## Exercise passage
───

ADM Quantities in terms of BSSN Quantities¶

Author: Zach Etienne¶

Formatting improvements courtesy Brandon Clark¶

Notebook Status: Self-Validated

Validation Notes: This tutorial notebook has been confirmed to be self-consistent with its corresponding NRPy+ module, as documented below. Additional validation tests may have been performed, but are as yet, undocumented. (TODO)

NRPy+ Source Code for this module: ADM_in_terms_of_BSSN.py¶

Introduction:¶

This tutorial notebook constructs all quantities in the ADM formalism (see also Chapter 2 in Baumgarte & Shapiro's book Numerical Relativity) in terms of quantities in our adopted (covariant, tensor-rescaled) BSSN formalism. That is to say, we will write the ADM quantities $\left\{\gamma_{ij},K_{ij},\alpha,\beta^i\right\}$ and their derivatives in terms of the BSSN quantities $\left\{\bar{\gamma}_{ij},\text{cf},\bar{A}_{ij},\text{tr}K,\alpha,\beta^i\right\}$ and their derivatives.

A Note on Notation:¶

As is standard in NRPy+,

• Greek indices refer to four-dimensional quantities where the zeroth component indicates temporal (time) component.
• Latin indices refer to three-dimensional quantities. This is somewhat counterintuitive since Python always indexes its lists starting from 0. As a result, the zeroth component of three-dimensional quantities will necessarily indicate the first spatial direction.

As a corollary, any expressions in NRPy+ involving mixed Greek and Latin indices will need to offset one set of indices by one; a Latin index in a four-vector will be incremented and a Greek index in a three-vector will be decremented (however, the latter case does not occur in this tutorial notebook).

───

## Given data
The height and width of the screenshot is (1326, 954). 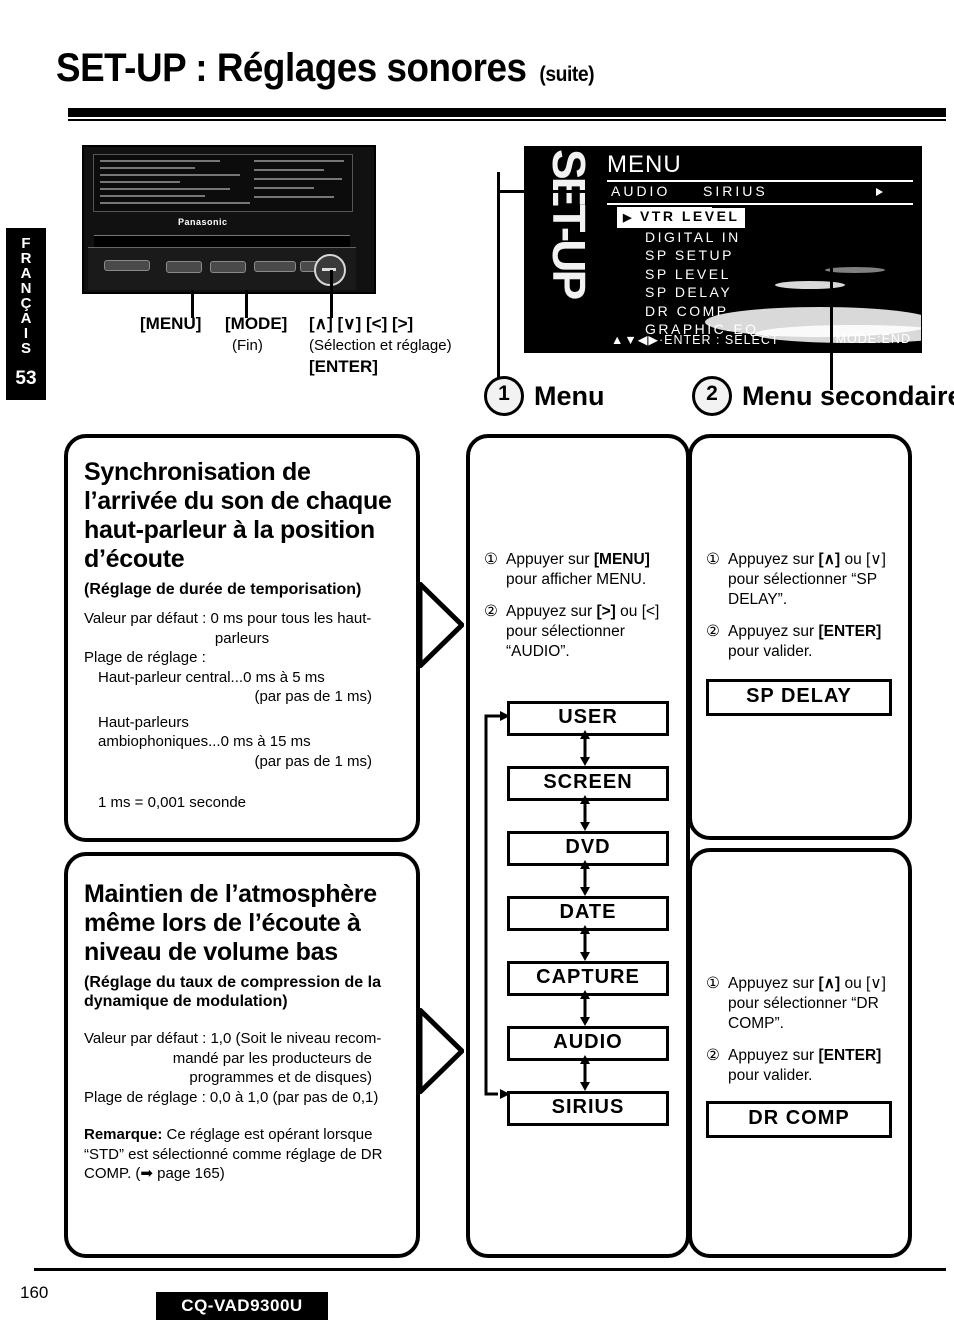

───

According to the page on ADM quantities in terms of BSSN quantities, what do Latin indices refer to?

## Response box
Three-dimensional quantities.